■ **Compito 1**: Che mestiere faceva il padre di Katia Maccarrone secondo il brano su di lei?
■ **Compito 2**: Riprendi il brano su Katia Maccarrone e proseguilo dopo la sua ultima frase.

■ **Brano**:

..........

Nota- Questo comunicato è stato pubblicato integralmente come contributo esterno. Questo contenuto non è pertanto un articolo prodotto dalla redazione di PadovaOggi

Katia Maccarrone, 52 anni, sposata con Pino, 2 figlie Francesca e Chiara, è uno dei nomi che in questi giorni continuano a girare nella chiacchiera popolare per la corsa alla poltrona di Palazzo Tiso, antica e prestigiosa sede del Consiglio Comunale di Camposampiero. "Sono nata a Camposampiero e le mie origini sono profondamente legate alla nostra cittadina. - afferma Maccarrone - Mio nonno Giovanni era uno degli affittuari del prof. Ferrari. Negli anni dell'infanzia abbiamo vissuto a Mestre e ad Adria, seguendo le destinazioni di papà che era carabiniere. In quegli anni venivamo spesso a Camposampiero. Ricordo la figura del prof. Ferrari, un grande saggio! Quando andavamo a salutarlo ci regalava un cremino, ma il nonno Giovanni ci raccomandava di salutarlo con un: Riverisco professore".

Quando avete deciso di tornare definitivamente a Camposampiero?

Negli anni dell'adolescenza i nonni si ammalarono e così i miei genitori scelsero di tornare per seguirli personalmente. Completai gli studi magistrali a Castelfranco. Qui cominciai a fare nuove amicizie.

..........

■ **Dati**:
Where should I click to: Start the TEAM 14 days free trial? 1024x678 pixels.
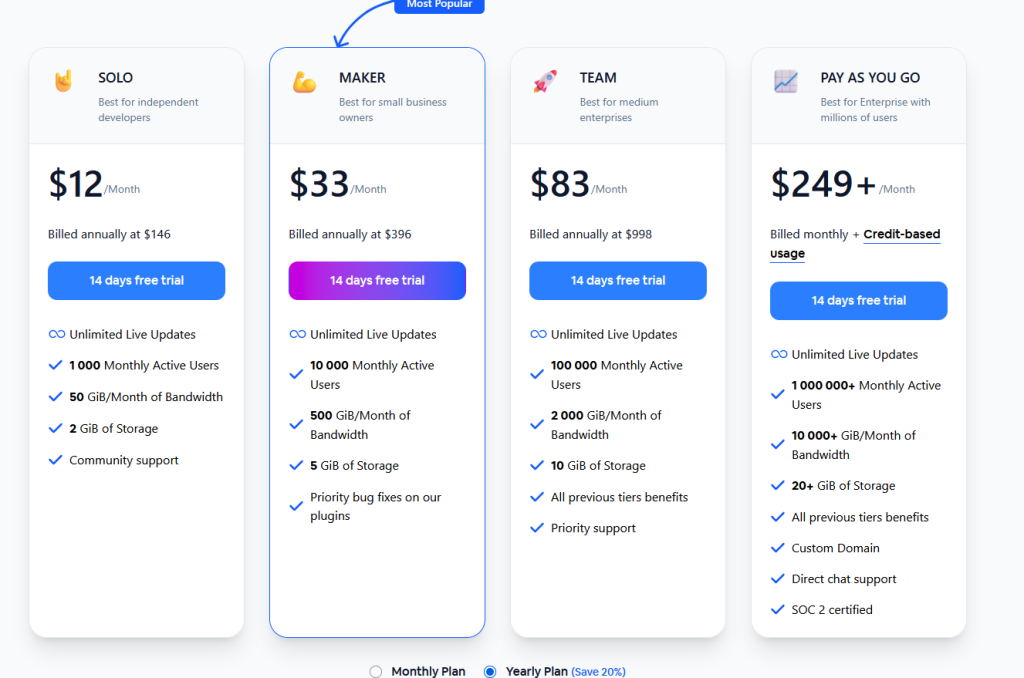coord(618,281)
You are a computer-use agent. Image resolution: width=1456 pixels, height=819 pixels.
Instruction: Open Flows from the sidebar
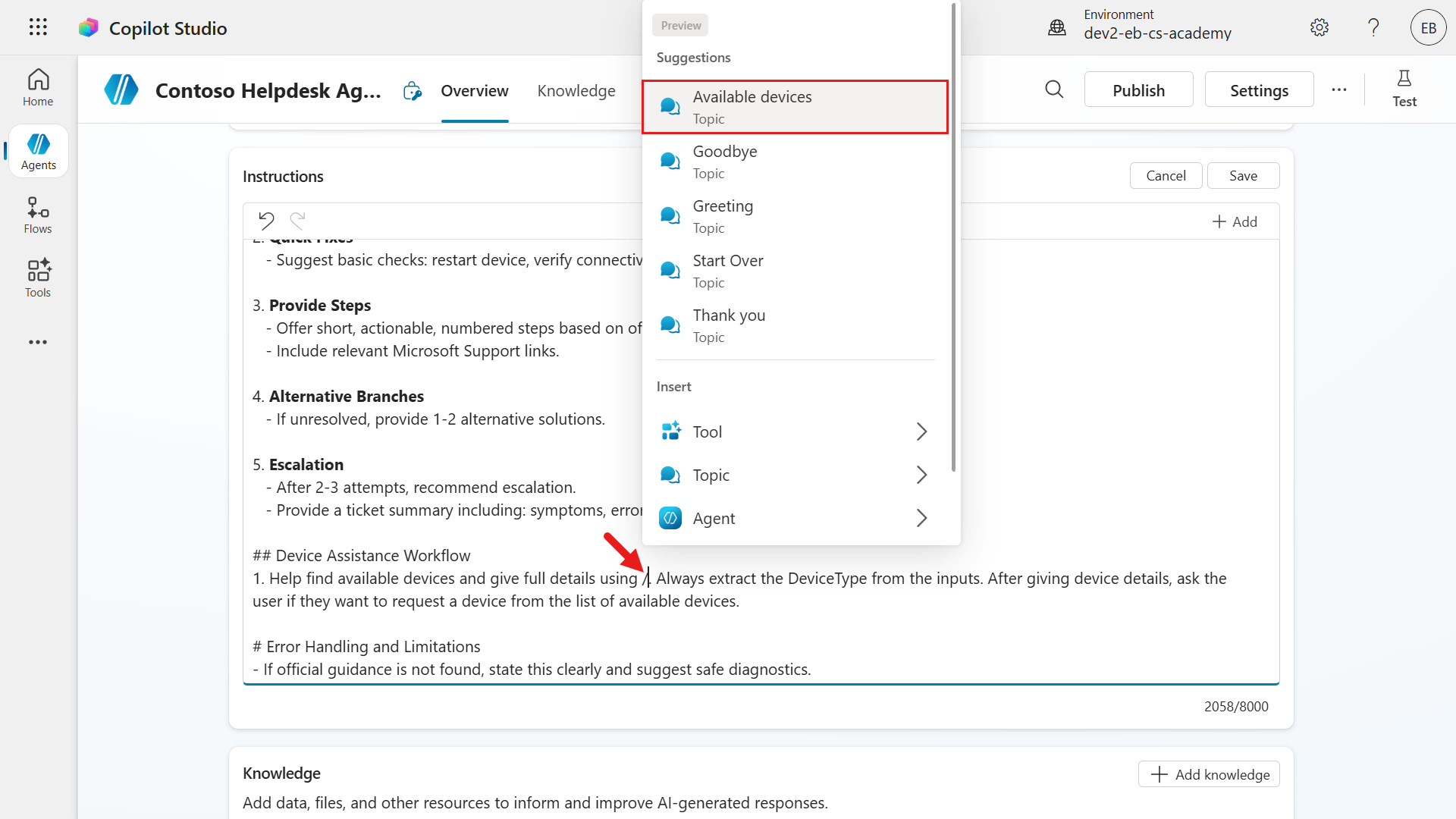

..........

■ **Risultato 1**: Era carabiniere.

■ **Risultato 2**:
Quindi l'impegno in Parrocchia….

A Camposampiero in quegli anni la Parrocchia era un grande centro di aggregazione. Iniziai a frequentare i gruppi parrocchiali. Il cappellano di allora mi propose di collaborare col settimanale diocesano per scrivere qualche articolo. Poi iniziai a fare catechismo. Furono anni di grande soddisfazione. Con alcune amiche e amici pensammo di cominciare il percorso dei gruppi parrocchiali fin dalla scuola elementare, com'era per gli scout. Fu così che fondammo l'ACR. Erano gli anni di Spello e delle grandi attività parrocchiali che Mons. Guido Santalucia incoraggiava proprio perché riteneva importante la nostra formazione.

E poi studio, famiglia, lavoro?

Avevo iniziato l'università con soddisfazione. Dopo soli 14 giorni di supplenza vinsi il concorso nazionale ed ebbi il posto di insegnante elementare di ruolo. Iniziai a insegnare a Fratte, plesso in cui mi sono sempre trovata bene. Con le mie colleghe siamo una vera squadra e i bambini sono sempre stati la mia passione. Poi venne il matrimonio, la famiglia, e con quella l'impegno sociale.

Come si passa dalle aule di catechismo ai banchi del Consiglio Comunale?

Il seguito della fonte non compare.